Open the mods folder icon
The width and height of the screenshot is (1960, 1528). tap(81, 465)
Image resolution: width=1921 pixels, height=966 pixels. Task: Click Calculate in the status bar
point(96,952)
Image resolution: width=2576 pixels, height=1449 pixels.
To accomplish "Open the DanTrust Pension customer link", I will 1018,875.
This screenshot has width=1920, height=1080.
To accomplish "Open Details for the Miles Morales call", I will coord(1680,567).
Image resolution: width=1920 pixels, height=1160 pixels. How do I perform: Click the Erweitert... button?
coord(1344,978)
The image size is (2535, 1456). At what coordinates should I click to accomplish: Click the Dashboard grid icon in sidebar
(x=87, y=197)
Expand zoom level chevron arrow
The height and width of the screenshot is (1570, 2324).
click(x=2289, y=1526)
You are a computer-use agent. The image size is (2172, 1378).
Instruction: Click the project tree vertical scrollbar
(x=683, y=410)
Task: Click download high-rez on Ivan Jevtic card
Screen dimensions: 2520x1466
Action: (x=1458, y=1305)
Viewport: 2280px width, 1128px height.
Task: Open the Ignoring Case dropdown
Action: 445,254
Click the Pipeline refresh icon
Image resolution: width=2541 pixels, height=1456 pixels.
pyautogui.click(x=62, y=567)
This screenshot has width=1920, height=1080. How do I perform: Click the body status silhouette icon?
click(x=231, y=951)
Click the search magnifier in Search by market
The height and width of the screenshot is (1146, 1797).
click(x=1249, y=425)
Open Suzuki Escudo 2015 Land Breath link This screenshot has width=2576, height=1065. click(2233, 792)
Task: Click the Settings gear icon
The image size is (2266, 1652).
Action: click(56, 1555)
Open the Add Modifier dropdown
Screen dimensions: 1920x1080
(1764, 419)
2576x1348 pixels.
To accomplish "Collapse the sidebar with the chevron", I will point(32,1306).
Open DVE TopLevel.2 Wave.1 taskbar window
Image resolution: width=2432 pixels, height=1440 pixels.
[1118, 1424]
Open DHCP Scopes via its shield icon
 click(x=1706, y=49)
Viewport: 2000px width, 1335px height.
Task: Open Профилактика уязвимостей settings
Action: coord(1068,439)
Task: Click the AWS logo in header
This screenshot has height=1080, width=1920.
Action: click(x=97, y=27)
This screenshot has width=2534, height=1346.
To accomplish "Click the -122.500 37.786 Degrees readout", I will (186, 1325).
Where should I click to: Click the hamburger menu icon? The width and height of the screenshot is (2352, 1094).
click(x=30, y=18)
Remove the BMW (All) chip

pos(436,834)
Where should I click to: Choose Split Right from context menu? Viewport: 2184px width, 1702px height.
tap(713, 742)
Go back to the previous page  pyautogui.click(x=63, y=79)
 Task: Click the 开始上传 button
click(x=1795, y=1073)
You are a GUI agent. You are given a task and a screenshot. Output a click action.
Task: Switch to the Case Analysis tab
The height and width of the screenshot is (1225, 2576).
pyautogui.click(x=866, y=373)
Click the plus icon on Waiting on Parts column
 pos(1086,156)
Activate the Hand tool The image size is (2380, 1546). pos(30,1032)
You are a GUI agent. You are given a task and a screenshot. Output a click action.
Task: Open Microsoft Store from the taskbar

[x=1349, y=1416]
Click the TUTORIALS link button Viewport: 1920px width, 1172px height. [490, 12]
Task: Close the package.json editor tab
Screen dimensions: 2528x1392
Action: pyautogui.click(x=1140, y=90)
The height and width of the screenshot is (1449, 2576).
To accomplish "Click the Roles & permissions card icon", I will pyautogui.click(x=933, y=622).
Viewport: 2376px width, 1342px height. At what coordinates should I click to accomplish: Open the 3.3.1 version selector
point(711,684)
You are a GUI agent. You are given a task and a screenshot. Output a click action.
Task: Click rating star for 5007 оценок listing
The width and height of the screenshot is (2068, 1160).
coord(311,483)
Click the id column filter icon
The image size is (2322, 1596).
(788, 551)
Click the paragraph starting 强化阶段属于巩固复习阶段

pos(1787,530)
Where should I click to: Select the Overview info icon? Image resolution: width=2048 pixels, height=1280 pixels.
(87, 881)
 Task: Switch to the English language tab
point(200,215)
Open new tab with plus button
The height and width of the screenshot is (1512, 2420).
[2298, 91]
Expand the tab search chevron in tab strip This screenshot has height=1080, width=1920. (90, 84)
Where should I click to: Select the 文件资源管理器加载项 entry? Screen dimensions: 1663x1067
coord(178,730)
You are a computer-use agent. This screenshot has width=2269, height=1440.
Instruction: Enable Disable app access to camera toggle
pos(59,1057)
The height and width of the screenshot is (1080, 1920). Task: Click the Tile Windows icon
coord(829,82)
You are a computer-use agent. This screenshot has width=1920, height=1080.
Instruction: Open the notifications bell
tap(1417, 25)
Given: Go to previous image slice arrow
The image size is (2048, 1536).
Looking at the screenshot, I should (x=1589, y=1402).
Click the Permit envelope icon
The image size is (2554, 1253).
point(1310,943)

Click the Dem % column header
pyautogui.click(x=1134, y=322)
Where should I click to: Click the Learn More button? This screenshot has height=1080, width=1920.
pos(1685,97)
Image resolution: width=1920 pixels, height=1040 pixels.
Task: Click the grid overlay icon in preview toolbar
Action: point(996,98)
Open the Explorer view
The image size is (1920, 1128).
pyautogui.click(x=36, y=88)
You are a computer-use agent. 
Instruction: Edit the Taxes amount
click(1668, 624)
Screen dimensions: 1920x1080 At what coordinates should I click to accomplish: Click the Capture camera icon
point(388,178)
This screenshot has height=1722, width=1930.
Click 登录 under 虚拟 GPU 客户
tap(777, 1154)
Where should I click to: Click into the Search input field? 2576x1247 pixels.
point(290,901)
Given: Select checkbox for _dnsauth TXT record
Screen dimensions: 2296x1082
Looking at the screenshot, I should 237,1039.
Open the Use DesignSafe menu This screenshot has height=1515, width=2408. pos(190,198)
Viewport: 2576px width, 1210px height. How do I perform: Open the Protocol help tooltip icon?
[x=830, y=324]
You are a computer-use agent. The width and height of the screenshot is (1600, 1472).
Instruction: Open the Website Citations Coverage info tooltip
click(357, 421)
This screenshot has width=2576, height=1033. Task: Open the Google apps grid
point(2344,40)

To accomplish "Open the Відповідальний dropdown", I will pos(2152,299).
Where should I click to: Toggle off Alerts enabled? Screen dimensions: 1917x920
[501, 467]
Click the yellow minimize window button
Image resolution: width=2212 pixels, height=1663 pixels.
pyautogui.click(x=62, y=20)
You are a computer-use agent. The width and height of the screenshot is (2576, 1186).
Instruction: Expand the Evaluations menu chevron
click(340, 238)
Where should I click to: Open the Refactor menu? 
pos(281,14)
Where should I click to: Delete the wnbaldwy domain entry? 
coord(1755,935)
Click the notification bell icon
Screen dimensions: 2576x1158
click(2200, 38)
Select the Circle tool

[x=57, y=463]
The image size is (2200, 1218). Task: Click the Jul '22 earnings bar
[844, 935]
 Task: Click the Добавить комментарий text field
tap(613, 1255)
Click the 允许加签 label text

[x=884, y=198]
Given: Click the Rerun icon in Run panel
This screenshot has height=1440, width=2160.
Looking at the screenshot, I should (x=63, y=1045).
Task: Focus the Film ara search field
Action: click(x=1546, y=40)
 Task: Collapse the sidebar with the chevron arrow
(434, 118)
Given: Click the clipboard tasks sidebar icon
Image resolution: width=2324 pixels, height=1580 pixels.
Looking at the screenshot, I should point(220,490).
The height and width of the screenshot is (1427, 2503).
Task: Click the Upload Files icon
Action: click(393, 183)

▶ Work item
Note each line of the material holding "link" and copy it out.

▶ Your solution
To accomplish "Open the DanTrust Pension customer link", I will 1018,875.
Open Suzuki Escudo 2015 Land Breath link This screenshot has width=2576, height=1065. click(2233, 792)
Click the TUTORIALS link button Viewport: 1920px width, 1172px height. [490, 12]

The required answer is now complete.